Ein Gesetz zu erlassen, das die Verhüllung des Gesichtes bei Mitgliedern einer bestimmten Religion oder bei Frauen unter Strafe stellte, wäre ein Verstoß gegen das Verbot religiöser Diskriminierung und den Gleichheitsgrundsatz. Insofern arbeitet das belgische Gesetz der allgemeinen Exposition von Menschen im öffentlichen Raum zu, wie es zum Beispiel mit dem Verbot von Kapuzenpullis in einigen britischen Kaufhäusern und Hochschulen durchgesetzt wurde. Daß der Mensch in der panoptischen Gesellschaft stets für unsichtbare Beobachter zu erkennen sein und nicht die Möglichkeit besitzen soll, sich einer allgegenwärtigen Sozialkontrolle zu entziehen, läßt sich mit dem angeblich freiheitlichen Anspruch der belgischen Gesetzgebung kaum vereinbaren.

Das ausdrücklich zum Schutz muslimischer Frauen vor männlicher Unterdrückung gedachte Verbot setzt die Betroffenen zudem anderen Formen der Kontrolle und des Zwangs durch ihre Ehemänner aus. Daran ändert auch das in Frankreich vorbereitete Gesetz nichts, das das dort ebenfalls geplante Verschleierungsverbot durch empfindliche Strafen gegen Männer ergänzen soll, die Frauen zum Tragen der Burka oder des Hijabs, des Gesichtsschleiers, zwingen. Wird ihnen für diesen Fall ein Jahr Haft und eine Geldstrafe von 15.000 Euro angedroht, dann werden sie die Bewegungsfreiheit ihrer Ehefrauen einschränken oder ihren Kontrollanspruch auf andere, allein die durch das Verbot angeblich befreiten Frauen treffende Weise durchsetzen. Verfolgte man die Logik der strafrechtlichen Erzwingung in Westeuropa üblicher Verhaltensweisen und Kleidungsvorschriften unter dem Anspruch, Frauen vor männlicher Bevormundung zu schützen, konsequent weiter, dann müßten die betroffenen Ehepaare permanent unter Überwachung gestellt respektive ad hoc voneinander getrennt werden. Inwiefern Musliminnen damit gedient ist, daß ihre Ehemänner die ganze Härte des Gesetzes zu spüren bekommen, muß daher ebenso in Frage gestellt werden wie das Verbot der Gesichtsverhüllung als solches.

Denkt man die Folgen der neuen Kleidervorschrift praktisch durch, dann zeigt sich, daß frau dem patriarchalischen Kontrollanspruch nicht so leicht entkommt, wie die von Männern dominierte politische Klasse es sich vorstellt. Das grundlegende Gewaltproblem im Geschlechterverhältnis wird nicht in Frage gestellt, statt dessen wird eine Forderung an weibliche Sichtbarkeit zur Norm erhoben, deren sexistische Ausbeutung die andere Seite Frauen aufgeherrschter Verhaltensweisen darstellt. Den Kritikern staatlich durchgesetzter Bekleidungsvorschriften wird gerne entgegengehalten, daß es auch nicht erlaubt sei, nackt durch die Gegend zu laufen. Das eine hat mit dem andern so gut wie nichts zu tun, ist die Aufhebung einer seit Menschengedenken in diesen Breitengraden üblichen, durch die christliche Sexualmoral verstetigten kulturellen Praxis nicht mit dem Verbot einer Gesichtsverhüllung gleichzusetzen, deren wichtigste Wirkung die Anonymität der damit unkenntlich gewordenen Person ist.

**Aufgabe A:** Schreibe die Datenzeilen von der Zeile mit „Where should I click to: Copy“ bis einschließlich der Zeile mit „pyautogui.click(x=83, y=37)“ als CSV mit den Spalten „anfrage“ und „antwort“ um, eine CSV-Zeile pro Eintrag. Setze jedes Feld in Anführungszeichen und ersetze Zeilenumbrüche durch Leerzeichen.
**Aufgabe B:** Führe den Seitentext zum belgischen Verbot der Gesichtsverhüllung ab seinem letzten Satz fort.
Zwischen dem Seitentext und den Datenzeilen besteht kein Zusammenhang.

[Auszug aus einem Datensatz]

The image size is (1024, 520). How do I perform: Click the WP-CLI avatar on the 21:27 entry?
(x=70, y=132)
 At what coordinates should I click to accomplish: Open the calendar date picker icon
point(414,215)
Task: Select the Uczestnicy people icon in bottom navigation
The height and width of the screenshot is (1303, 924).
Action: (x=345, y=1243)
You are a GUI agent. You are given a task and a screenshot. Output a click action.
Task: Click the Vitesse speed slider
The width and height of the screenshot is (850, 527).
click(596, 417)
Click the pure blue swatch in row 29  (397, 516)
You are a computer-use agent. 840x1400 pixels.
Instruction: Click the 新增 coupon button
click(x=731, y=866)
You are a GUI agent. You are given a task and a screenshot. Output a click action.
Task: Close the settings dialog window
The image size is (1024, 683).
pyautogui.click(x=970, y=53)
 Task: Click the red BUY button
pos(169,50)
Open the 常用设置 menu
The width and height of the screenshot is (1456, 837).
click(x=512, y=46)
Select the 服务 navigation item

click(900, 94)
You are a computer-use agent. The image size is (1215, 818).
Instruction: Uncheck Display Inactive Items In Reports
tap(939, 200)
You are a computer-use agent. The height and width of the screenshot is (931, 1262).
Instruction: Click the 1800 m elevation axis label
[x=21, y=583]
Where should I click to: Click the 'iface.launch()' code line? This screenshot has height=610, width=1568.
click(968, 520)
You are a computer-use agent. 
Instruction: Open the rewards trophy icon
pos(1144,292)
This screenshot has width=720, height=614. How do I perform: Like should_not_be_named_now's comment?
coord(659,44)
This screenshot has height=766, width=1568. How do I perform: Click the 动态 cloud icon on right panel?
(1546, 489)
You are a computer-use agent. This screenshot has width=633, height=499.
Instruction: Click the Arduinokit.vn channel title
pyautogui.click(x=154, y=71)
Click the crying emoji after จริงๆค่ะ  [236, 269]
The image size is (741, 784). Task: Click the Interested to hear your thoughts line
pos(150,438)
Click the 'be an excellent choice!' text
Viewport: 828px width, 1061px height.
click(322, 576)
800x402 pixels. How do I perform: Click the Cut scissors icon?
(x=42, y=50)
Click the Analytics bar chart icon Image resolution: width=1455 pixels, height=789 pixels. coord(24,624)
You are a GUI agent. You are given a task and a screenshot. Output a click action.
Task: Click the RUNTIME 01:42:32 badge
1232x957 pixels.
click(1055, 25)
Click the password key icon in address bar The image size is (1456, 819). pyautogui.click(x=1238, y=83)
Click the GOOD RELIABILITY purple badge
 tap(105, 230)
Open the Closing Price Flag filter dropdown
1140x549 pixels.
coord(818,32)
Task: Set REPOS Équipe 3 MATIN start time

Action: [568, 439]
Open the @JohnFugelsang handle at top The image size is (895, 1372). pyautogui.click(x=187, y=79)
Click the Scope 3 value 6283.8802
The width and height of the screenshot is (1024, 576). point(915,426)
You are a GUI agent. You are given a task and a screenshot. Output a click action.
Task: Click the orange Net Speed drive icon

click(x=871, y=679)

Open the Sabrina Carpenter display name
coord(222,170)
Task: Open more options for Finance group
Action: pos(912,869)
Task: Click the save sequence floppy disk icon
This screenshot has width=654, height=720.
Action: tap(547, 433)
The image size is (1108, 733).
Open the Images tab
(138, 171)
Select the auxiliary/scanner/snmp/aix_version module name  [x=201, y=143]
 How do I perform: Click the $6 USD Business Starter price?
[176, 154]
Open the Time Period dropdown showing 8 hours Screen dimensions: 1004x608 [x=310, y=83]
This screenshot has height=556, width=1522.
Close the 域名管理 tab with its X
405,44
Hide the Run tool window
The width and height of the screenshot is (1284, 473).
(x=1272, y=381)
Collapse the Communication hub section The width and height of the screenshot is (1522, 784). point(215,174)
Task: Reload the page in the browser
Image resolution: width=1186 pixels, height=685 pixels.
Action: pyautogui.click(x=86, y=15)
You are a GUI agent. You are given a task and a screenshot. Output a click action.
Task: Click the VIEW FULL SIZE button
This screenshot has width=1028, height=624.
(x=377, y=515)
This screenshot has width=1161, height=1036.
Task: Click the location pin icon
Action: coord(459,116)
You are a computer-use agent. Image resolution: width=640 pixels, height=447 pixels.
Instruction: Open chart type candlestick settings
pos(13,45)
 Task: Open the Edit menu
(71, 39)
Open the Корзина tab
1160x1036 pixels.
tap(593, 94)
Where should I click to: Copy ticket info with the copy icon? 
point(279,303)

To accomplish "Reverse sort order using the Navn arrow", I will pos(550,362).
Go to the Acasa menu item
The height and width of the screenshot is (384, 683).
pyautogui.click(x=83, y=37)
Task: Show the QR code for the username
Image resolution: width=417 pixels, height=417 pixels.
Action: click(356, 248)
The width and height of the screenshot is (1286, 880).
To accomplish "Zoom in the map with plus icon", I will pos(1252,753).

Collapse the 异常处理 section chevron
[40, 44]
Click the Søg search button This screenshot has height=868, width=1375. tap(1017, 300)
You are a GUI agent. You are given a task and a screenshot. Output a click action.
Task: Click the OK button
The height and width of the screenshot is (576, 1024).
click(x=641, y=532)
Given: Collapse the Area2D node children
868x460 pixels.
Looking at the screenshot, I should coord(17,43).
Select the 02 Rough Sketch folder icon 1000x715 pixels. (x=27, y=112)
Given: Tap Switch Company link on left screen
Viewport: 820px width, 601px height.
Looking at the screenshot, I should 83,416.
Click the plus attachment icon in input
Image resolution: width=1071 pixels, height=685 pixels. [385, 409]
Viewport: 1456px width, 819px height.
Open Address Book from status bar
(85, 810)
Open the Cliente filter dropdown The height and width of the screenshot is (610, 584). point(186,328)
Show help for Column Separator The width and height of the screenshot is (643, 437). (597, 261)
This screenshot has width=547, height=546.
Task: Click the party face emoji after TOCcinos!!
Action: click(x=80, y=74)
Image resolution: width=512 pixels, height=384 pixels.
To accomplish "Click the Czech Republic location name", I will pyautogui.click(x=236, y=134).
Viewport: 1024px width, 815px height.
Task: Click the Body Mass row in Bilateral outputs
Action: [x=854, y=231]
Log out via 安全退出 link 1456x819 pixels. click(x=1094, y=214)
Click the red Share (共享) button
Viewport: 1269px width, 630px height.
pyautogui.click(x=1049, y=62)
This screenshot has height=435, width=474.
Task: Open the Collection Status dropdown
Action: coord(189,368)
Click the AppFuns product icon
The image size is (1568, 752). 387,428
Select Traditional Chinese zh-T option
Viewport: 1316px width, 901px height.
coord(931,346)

**Ausgabe A:**
anfrage,antwort
"Where should I click to: Copy ticket info with the copy icon?","point(279,303)"
"To accomplish ""Reverse sort order using the Navn arrow"",","I will pos(550,362)."
"Go to the Acasa menu item The height and width of the screenshot is (384, 683).","pyautogui.click(x=83, y=37)"

**Ausgabe B:**
Es ist kein Zufall, daß Nacktheit in der europäischen Zivilisationsgeschichte meist Merkmal körperlich arbeitender Menschen war, bei denen es sich häufig um Sklaven handelte, oder anderer Opfer physischer Ausbeutung wie Gladiatoren oder Prostituierte. Das Verdecken des Gesichts hinter einem Schleier, einer Maske, einer Rüstung oder kunstvoll aufgetragener Schminke hingegen war ein Privileg gehobener Stände, in denen man den Nutzen der Anonymität schon vor dem Zeitalter der Videoüberwachung zu schätzen wußte. Heute tritt traditionell als unzüchtig geltende Nacktheit im öffentlichen Raum hauptsächlich in Abbildungen von Frauen oder "gewagten" weiblichen Bekleidungsformen auf. Der Objektcharakter des weiblichen Körpers findet die Zustimmung vor allem männlicher Betrachter, die nicht danach fragen, ob sich auf eindeutige Weise angestarrte Frauen wohl dabei fühlen, nach Kriterien ihrer sexuellen Attraktivität für gut oder schlecht befunden zu werden.

Mit der Befreiung von Frauen hat dies ebensowenig zu tun wie ein Vermummungsverbot, mit dem der Staat ermächtigt wird, eine spezifische Norm weiblicher Sichtbarkeit durchzusetzen. Zweifellos verwahrten sich die Verfechter eines "Burka-Verbots" entschieden dagegen, diesen Eingriff in die weibliche Autonomie mit dem Verschleierungs- oder Kopftuchzwang in einigen islamisch geprägten Gesellschaften gleichzusetzen. Auffällig ist dennoch, daß es mehrheitlich Männer sind, die das eine oder andere erwirken. Indem sie es zu ihrer Sache machen, wie Frauen sich zu kleiden haben, führen sie ein patriarchalisches Prärogativ ins Feld, demgegenüber Frauen, wie auch immer ihre persönliche Entscheidung ausfällt, aufzubegehren oder sich zu unterwerfen, von vornherein den kürzeren ziehen. Wie in allen Fällen des Widerstands gegen Ausbeutung und Unterdrückung gilt auch in diesem Fall, daß Befreiung nur dann vollständig gelingt, wenn sie von den Betroffenen selbst erstritten wird.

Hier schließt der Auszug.